WHAT IS NEEDED:
Return all of the entries exactly as written.

(Dataset entries)
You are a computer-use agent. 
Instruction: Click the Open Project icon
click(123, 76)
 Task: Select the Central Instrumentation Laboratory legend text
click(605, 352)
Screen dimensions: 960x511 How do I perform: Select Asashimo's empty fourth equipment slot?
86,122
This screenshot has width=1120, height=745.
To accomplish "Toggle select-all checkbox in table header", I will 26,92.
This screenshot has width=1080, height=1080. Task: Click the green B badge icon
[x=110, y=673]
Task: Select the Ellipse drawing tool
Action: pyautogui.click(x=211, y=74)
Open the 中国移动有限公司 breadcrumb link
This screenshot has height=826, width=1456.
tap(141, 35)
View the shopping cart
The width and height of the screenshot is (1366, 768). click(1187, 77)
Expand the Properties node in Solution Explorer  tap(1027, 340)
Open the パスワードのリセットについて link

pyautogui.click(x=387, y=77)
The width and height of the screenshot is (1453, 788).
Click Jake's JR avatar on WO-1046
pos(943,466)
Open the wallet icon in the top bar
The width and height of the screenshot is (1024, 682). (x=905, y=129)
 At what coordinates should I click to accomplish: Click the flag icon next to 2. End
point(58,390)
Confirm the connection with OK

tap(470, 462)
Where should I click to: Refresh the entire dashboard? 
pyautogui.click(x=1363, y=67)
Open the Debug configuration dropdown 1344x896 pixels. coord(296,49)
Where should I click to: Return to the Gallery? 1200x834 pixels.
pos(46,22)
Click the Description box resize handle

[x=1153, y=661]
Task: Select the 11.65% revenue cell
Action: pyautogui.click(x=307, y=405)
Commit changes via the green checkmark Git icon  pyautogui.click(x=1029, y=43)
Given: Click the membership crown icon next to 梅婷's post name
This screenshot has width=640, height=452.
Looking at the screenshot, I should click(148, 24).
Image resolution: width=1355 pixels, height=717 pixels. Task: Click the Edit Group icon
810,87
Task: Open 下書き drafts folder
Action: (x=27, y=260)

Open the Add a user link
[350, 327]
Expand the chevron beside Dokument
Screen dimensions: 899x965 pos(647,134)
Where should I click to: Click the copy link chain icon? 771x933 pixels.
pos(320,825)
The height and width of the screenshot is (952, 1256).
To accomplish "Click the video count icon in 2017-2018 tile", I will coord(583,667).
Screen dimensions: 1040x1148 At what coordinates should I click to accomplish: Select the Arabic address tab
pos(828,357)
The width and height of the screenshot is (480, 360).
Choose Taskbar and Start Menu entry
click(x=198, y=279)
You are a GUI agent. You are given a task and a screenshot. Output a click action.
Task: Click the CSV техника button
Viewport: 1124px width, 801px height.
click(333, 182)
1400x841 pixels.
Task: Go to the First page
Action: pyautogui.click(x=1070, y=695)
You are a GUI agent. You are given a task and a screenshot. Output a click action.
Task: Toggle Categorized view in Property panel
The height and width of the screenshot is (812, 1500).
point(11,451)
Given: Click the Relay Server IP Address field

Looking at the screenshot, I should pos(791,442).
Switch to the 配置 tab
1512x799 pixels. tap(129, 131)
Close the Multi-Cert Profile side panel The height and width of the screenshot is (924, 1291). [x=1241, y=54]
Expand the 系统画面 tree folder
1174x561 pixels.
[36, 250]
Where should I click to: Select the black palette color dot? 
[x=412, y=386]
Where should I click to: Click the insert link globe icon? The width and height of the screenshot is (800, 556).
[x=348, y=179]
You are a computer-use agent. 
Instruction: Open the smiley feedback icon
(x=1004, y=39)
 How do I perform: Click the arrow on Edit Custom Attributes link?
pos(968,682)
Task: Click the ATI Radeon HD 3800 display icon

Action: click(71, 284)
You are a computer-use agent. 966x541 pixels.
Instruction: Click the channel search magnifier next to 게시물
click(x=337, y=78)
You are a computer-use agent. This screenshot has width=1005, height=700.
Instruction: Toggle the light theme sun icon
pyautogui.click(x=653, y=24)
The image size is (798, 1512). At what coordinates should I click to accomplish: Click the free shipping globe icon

SOLUTION TO THIS TASK:
You are a computer-use agent. 
Instruction: Click the Open Project icon
click(123, 76)
 Task: Select the Central Instrumentation Laboratory legend text
click(605, 352)
Screen dimensions: 960x511 How do I perform: Select Asashimo's empty fourth equipment slot?
86,122
This screenshot has width=1120, height=745.
To accomplish "Toggle select-all checkbox in table header", I will 26,92.
This screenshot has width=1080, height=1080. Task: Click the green B badge icon
[x=110, y=673]
Task: Select the Ellipse drawing tool
Action: pyautogui.click(x=211, y=74)
Open the 中国移动有限公司 breadcrumb link
This screenshot has height=826, width=1456.
tap(141, 35)
View the shopping cart
The width and height of the screenshot is (1366, 768). click(1187, 77)
Expand the Properties node in Solution Explorer  tap(1027, 340)
Open the パスワードのリセットについて link

pyautogui.click(x=387, y=77)
The width and height of the screenshot is (1453, 788).
Click Jake's JR avatar on WO-1046
pos(943,466)
Open the wallet icon in the top bar
The width and height of the screenshot is (1024, 682). (x=905, y=129)
 At what coordinates should I click to accomplish: Click the flag icon next to 2. End
point(58,390)
Confirm the connection with OK

tap(470, 462)
Where should I click to: Refresh the entire dashboard? 
pyautogui.click(x=1363, y=67)
Open the Debug configuration dropdown 1344x896 pixels. coord(296,49)
Where should I click to: Return to the Gallery? 1200x834 pixels.
pos(46,22)
Click the Description box resize handle

[x=1153, y=661]
Task: Select the 11.65% revenue cell
Action: pyautogui.click(x=307, y=405)
Commit changes via the green checkmark Git icon  pyautogui.click(x=1029, y=43)
Given: Click the membership crown icon next to 梅婷's post name
This screenshot has width=640, height=452.
Looking at the screenshot, I should click(148, 24).
Image resolution: width=1355 pixels, height=717 pixels. Task: Click the Edit Group icon
810,87
Task: Open 下書き drafts folder
Action: (x=27, y=260)

Open the Add a user link
[350, 327]
Expand the chevron beside Dokument
Screen dimensions: 899x965 pos(647,134)
Where should I click to: Click the copy link chain icon? 771x933 pixels.
pos(320,825)
The height and width of the screenshot is (952, 1256).
To accomplish "Click the video count icon in 2017-2018 tile", I will coord(583,667).
Screen dimensions: 1040x1148 At what coordinates should I click to accomplish: Select the Arabic address tab
pos(828,357)
The width and height of the screenshot is (480, 360).
Choose Taskbar and Start Menu entry
click(x=198, y=279)
You are a GUI agent. You are given a task and a screenshot. Output a click action.
Task: Click the CSV техника button
Viewport: 1124px width, 801px height.
click(333, 182)
1400x841 pixels.
Task: Go to the First page
Action: pyautogui.click(x=1070, y=695)
You are a GUI agent. You are given a task and a screenshot. Output a click action.
Task: Toggle Categorized view in Property panel
The height and width of the screenshot is (812, 1500).
point(11,451)
Given: Click the Relay Server IP Address field

Looking at the screenshot, I should pos(791,442).
Switch to the 配置 tab
1512x799 pixels. tap(129, 131)
Close the Multi-Cert Profile side panel The height and width of the screenshot is (924, 1291). [x=1241, y=54]
Expand the 系统画面 tree folder
1174x561 pixels.
[36, 250]
Where should I click to: Select the black palette color dot? 
[x=412, y=386]
Where should I click to: Click the insert link globe icon? The width and height of the screenshot is (800, 556).
[x=348, y=179]
You are a computer-use agent. 
Instruction: Open the smiley feedback icon
(x=1004, y=39)
 How do I perform: Click the arrow on Edit Custom Attributes link?
pos(968,682)
Task: Click the ATI Radeon HD 3800 display icon

Action: click(71, 284)
You are a computer-use agent. 966x541 pixels.
Instruction: Click the channel search magnifier next to 게시물
click(x=337, y=78)
You are a computer-use agent. This screenshot has width=1005, height=700.
Instruction: Toggle the light theme sun icon
pyautogui.click(x=653, y=24)
The image size is (798, 1512). At what coordinates should I click to accomplish: Click the free shipping globe icon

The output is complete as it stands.